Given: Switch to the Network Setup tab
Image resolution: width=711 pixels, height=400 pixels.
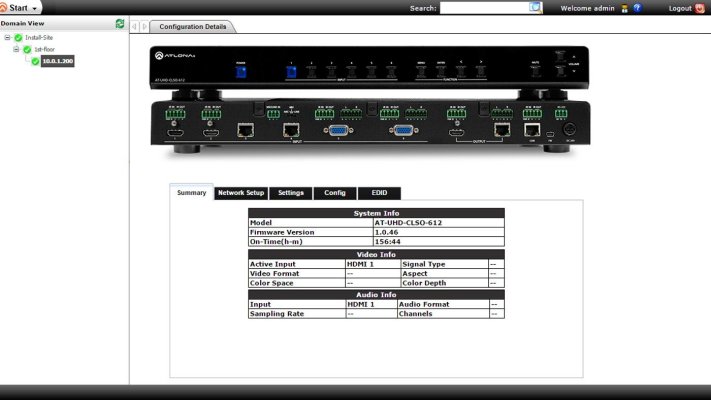Looking at the screenshot, I should pyautogui.click(x=241, y=193).
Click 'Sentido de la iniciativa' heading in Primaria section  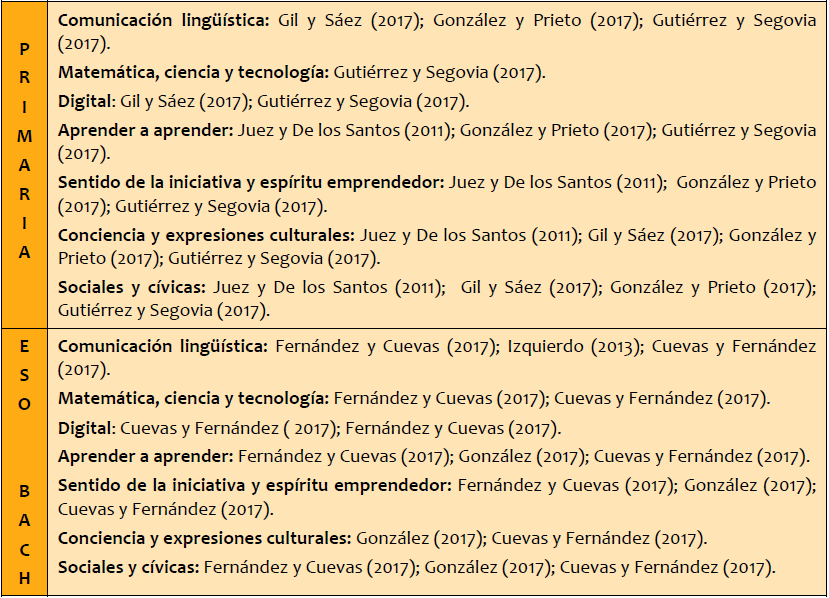[x=250, y=183]
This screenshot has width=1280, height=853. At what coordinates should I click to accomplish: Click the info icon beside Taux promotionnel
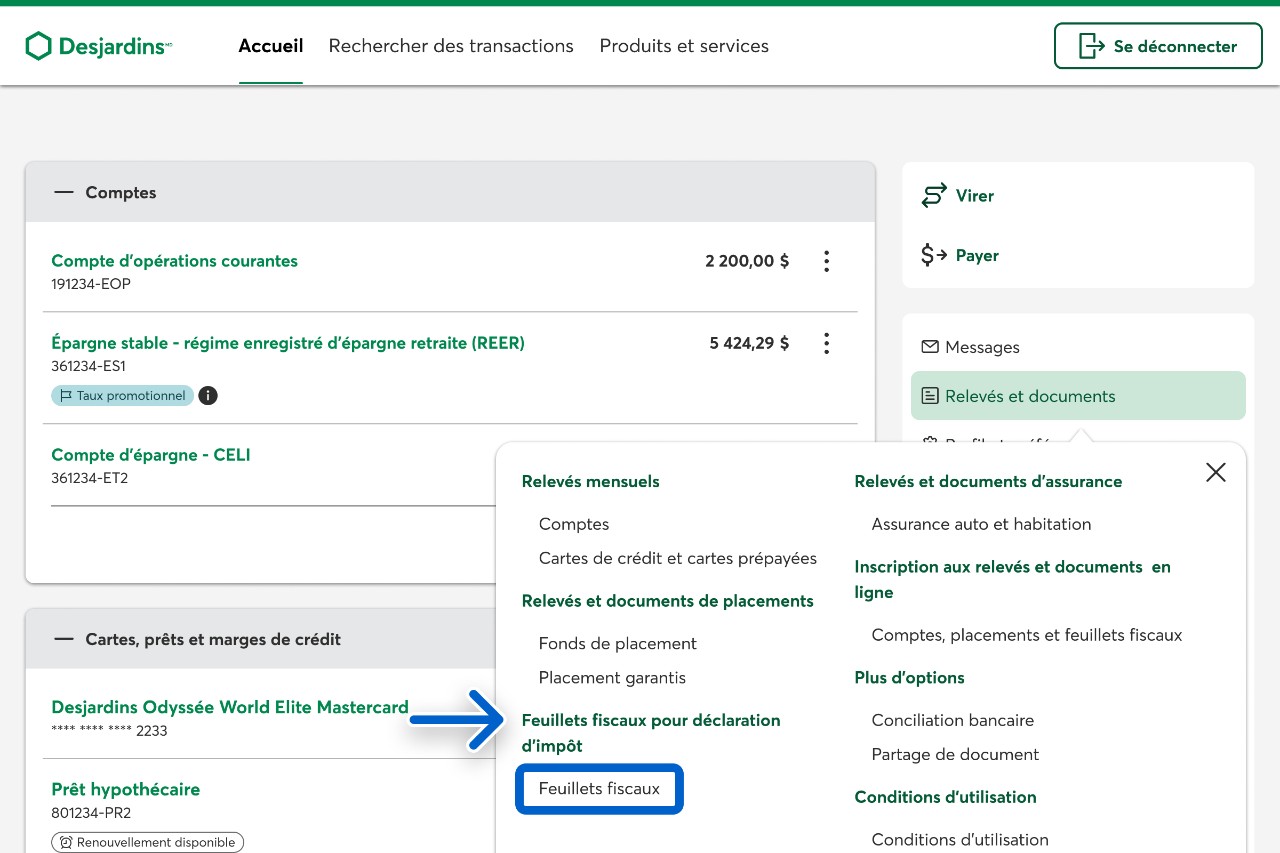click(208, 395)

-------

### What the task asks
Rewrite the part that opens with the line containing "This screenshot has" and runs through the end of the records, substituting "help icon" for "info icon" and changing nothing else. Leave the pictures out.

### Task result
This screenshot has width=1280, height=853. At what coordinates should I click to accomplish: Click the help icon beside Taux promotionnel
click(208, 395)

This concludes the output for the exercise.